Scan the records that follow, and whenever a line has the word "user", copy it.

[SUPPLIED ENTRIES Boundary: Start]

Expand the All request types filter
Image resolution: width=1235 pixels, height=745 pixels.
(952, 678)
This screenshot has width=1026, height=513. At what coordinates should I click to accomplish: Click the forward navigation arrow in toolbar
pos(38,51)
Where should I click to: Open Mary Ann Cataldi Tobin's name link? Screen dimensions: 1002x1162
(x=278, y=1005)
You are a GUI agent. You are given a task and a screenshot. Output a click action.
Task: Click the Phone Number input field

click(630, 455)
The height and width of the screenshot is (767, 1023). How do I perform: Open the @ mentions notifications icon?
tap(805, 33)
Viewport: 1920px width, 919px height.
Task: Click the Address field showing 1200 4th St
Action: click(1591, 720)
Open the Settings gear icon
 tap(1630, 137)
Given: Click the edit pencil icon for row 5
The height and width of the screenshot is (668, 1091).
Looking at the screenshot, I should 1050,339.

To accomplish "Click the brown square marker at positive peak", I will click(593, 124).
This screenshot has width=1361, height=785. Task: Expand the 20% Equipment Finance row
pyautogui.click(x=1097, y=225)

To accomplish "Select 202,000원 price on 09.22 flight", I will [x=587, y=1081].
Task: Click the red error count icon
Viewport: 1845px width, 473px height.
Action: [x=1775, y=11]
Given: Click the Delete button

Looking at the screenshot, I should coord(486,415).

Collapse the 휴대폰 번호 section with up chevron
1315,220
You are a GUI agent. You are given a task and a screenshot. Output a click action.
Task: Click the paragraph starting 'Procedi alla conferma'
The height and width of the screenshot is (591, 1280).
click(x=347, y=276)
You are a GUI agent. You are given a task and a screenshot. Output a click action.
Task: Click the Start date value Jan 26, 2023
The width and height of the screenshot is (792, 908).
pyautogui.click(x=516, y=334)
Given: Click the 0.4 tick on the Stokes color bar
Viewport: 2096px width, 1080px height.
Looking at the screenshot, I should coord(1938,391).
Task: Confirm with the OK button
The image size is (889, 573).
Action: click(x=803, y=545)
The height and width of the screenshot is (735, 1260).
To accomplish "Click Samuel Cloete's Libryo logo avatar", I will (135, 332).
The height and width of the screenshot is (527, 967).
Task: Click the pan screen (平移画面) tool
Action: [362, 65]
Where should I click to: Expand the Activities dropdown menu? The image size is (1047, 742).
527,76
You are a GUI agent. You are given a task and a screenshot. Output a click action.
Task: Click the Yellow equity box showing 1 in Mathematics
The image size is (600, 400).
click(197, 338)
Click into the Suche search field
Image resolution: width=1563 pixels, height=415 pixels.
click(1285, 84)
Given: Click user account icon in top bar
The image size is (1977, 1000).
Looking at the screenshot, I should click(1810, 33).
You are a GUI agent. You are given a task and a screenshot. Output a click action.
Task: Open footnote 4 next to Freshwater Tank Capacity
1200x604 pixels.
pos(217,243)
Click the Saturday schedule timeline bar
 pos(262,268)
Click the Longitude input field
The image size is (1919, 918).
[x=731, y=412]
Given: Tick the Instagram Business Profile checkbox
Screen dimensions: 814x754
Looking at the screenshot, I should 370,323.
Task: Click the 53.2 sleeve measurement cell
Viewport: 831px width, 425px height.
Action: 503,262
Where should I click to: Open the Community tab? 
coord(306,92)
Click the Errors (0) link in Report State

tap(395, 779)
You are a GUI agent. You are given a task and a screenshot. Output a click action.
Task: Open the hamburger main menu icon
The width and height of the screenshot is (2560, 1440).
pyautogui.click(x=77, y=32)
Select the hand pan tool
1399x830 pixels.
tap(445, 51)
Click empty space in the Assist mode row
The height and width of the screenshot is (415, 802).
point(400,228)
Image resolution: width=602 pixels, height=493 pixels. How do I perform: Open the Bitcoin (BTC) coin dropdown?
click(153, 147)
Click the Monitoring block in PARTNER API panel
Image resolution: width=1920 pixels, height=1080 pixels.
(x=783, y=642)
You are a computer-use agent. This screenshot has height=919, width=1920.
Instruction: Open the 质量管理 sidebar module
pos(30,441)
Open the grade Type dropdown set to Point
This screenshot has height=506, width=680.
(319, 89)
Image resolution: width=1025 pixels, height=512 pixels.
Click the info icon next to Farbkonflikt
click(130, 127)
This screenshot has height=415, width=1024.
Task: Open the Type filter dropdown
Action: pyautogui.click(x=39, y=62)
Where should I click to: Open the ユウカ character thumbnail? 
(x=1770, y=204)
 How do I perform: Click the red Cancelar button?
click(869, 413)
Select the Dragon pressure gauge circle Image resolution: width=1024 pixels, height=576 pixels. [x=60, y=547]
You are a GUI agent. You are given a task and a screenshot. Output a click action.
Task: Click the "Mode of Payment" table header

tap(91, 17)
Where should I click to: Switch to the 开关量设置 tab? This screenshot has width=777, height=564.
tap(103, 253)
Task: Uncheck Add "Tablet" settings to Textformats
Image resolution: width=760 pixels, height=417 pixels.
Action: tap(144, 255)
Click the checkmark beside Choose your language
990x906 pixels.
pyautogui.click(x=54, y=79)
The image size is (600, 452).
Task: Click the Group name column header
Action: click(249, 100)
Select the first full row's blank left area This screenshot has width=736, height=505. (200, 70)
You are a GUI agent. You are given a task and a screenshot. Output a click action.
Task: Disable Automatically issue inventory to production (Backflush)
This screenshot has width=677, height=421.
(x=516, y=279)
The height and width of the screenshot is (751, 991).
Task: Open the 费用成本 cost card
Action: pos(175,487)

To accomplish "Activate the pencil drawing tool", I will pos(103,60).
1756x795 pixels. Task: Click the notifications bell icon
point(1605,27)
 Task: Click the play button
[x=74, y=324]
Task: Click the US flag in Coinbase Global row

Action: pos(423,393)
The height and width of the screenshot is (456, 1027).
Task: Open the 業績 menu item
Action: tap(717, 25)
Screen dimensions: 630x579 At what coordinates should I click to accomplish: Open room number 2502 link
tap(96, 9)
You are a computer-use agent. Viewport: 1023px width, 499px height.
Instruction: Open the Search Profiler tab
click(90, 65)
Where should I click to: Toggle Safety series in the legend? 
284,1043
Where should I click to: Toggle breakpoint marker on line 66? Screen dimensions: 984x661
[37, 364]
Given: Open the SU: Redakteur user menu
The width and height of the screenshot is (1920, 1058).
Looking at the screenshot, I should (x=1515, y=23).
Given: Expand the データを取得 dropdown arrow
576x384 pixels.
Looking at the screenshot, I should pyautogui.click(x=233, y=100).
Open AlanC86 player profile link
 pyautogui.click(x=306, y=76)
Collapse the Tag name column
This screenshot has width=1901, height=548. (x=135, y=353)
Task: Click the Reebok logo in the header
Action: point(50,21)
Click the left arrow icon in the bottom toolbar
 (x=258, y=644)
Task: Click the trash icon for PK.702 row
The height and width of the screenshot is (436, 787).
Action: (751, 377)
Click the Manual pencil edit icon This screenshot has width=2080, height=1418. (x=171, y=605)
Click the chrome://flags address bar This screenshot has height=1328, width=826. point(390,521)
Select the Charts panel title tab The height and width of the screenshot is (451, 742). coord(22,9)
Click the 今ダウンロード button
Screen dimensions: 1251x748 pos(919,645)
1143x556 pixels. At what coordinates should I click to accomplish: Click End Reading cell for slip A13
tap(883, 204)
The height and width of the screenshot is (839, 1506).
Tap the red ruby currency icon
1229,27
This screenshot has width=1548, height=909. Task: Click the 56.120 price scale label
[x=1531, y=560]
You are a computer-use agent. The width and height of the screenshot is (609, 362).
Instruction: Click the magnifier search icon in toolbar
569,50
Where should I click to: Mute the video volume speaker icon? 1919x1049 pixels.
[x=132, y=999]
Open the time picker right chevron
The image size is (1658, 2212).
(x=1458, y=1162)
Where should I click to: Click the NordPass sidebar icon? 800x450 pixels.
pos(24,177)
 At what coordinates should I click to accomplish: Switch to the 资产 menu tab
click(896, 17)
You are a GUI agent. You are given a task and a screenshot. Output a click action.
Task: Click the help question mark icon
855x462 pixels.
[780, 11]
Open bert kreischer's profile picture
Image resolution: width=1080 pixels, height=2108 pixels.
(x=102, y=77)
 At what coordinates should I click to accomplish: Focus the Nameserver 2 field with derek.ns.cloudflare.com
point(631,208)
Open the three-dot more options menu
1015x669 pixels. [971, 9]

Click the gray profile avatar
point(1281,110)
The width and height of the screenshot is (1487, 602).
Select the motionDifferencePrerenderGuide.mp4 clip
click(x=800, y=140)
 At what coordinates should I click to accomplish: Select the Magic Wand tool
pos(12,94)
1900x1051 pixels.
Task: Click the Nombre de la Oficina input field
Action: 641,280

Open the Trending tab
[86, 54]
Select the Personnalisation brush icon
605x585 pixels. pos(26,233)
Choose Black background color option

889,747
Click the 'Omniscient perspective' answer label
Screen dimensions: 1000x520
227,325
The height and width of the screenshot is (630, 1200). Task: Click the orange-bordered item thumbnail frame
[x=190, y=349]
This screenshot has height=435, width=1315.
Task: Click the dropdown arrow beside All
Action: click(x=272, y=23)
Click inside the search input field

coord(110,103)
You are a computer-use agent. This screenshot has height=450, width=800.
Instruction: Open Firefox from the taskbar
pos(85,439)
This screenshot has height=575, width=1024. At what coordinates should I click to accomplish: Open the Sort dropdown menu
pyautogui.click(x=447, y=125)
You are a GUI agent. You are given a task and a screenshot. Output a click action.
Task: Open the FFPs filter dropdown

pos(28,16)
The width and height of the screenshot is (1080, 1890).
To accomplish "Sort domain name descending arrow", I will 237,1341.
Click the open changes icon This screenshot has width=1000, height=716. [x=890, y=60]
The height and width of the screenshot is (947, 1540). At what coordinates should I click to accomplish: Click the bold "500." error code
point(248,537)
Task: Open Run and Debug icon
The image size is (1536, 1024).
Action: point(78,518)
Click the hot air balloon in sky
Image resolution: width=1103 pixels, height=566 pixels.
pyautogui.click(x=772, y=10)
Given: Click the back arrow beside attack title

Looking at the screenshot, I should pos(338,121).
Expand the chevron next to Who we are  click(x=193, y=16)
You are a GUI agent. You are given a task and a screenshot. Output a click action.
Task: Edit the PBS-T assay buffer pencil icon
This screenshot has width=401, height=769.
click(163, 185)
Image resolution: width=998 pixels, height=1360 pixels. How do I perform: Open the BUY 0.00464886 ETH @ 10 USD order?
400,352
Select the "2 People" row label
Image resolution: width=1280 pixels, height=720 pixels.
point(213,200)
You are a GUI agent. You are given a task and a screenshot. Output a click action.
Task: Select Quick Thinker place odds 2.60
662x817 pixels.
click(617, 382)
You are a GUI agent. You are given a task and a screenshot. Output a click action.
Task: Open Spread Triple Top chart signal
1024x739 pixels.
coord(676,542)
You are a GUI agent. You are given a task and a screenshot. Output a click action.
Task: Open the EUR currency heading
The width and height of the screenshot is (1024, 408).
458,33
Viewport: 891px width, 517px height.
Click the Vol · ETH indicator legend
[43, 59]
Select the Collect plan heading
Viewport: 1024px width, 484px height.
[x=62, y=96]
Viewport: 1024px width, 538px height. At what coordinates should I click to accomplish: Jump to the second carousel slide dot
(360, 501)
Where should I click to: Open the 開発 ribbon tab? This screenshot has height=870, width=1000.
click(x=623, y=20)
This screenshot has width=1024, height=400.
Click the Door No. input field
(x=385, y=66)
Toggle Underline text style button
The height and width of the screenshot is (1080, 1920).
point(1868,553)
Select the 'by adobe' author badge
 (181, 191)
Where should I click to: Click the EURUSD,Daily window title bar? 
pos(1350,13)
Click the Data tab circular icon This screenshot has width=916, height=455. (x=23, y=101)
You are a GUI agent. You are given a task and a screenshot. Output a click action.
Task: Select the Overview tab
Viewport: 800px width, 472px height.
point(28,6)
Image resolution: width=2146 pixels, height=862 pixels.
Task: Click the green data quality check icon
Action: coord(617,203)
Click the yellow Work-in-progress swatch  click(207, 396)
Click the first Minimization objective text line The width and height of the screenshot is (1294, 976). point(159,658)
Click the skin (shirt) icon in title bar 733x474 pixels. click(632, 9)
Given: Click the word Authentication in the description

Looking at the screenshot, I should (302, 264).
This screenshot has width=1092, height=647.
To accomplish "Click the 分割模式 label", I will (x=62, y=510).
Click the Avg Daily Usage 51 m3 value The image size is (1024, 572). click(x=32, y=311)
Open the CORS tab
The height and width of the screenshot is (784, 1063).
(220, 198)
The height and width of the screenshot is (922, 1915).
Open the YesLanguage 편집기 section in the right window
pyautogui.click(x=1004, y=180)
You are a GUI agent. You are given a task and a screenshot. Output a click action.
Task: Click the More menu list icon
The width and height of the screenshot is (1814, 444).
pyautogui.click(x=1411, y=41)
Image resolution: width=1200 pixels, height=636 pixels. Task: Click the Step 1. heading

[SUPPLIED ENTRIES Boundary: End]

● **RESPONSE TO THE EXERCISE**:
Given: Click user account icon in top bar
Given: Open the SU: Redakteur user menu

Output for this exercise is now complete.